# will i get into chapman?



## Samplin (Nov 7, 2006)

Hey, i just applied early decision to nyu but seeing as that is a reach i was wondering if i could get into chapman.  its my second choice and i realllly want to go if i dont get into nyu

SAT - 1290 (600 verbal, 690 math)
ACT - 28 
GPA - 3.7 
Sophomore A.P.s- World History
Junior A.P.s - English, Bio, U.S. History
Senior A.P.s - English, Art, Government, Calculus AB

Extra currics- 
President/founder of film club (3 years)
vice president of my class (3 years)
Newspaper editor (2 years)
Drama member (4 years, stage managed, ran sound, and built sets for many shows) 
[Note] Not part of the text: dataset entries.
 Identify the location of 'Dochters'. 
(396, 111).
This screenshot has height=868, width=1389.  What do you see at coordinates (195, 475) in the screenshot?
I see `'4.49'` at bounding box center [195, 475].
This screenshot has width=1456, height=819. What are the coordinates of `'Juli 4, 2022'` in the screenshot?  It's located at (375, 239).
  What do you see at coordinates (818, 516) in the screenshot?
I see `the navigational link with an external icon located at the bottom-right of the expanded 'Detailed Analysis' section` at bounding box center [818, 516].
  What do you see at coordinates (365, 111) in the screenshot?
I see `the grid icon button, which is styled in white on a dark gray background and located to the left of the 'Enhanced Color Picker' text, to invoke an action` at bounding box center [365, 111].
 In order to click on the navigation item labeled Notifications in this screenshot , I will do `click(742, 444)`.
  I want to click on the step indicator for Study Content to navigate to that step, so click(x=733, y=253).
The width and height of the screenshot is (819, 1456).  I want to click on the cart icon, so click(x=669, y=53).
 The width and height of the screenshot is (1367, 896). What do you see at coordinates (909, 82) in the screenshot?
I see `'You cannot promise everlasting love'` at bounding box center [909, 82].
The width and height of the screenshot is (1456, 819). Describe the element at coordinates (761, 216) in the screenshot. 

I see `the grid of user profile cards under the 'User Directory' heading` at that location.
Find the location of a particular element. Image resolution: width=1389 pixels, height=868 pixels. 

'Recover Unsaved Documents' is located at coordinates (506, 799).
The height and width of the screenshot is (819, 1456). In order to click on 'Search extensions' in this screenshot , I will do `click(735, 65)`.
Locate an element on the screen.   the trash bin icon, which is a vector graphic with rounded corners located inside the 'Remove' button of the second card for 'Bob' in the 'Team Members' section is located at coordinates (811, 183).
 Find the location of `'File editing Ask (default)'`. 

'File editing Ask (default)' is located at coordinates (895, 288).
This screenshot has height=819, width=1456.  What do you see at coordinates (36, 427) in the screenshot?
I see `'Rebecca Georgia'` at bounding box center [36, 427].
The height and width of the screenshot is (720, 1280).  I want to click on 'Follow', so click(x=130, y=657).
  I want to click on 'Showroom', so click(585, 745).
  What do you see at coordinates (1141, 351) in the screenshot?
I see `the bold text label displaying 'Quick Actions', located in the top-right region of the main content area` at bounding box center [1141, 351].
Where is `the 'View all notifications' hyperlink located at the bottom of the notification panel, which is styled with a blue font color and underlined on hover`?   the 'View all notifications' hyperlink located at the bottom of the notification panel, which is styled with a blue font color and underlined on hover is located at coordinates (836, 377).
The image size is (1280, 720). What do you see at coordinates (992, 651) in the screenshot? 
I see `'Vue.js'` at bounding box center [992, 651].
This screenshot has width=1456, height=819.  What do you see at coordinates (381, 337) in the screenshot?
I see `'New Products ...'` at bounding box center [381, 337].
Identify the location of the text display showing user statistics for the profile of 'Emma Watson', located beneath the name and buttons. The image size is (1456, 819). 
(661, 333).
i think my 2 essays for chapman were pretty good, will i get in? and is ithaca a safe do you think?


----------



## tomorrowsNIGHT (Nov 7, 2006)

Is that GPA weighted or unweighted?

Tyler


----------



## Samplin (Nov 7, 2006)

unweighted... weighted its a 3.8.. not that big of a difference.. my school only weighs a few points extra.. not enough to make a huge dent


----------



## tomorrowsNIGHT (Nov 7, 2006)

I'd say you are in to Chapman. Whether or not you're in to their film program, well, I can't say. Don't worry about college admissions like I am. I'm becoming obsessive.

Good luck man!

Tyler


----------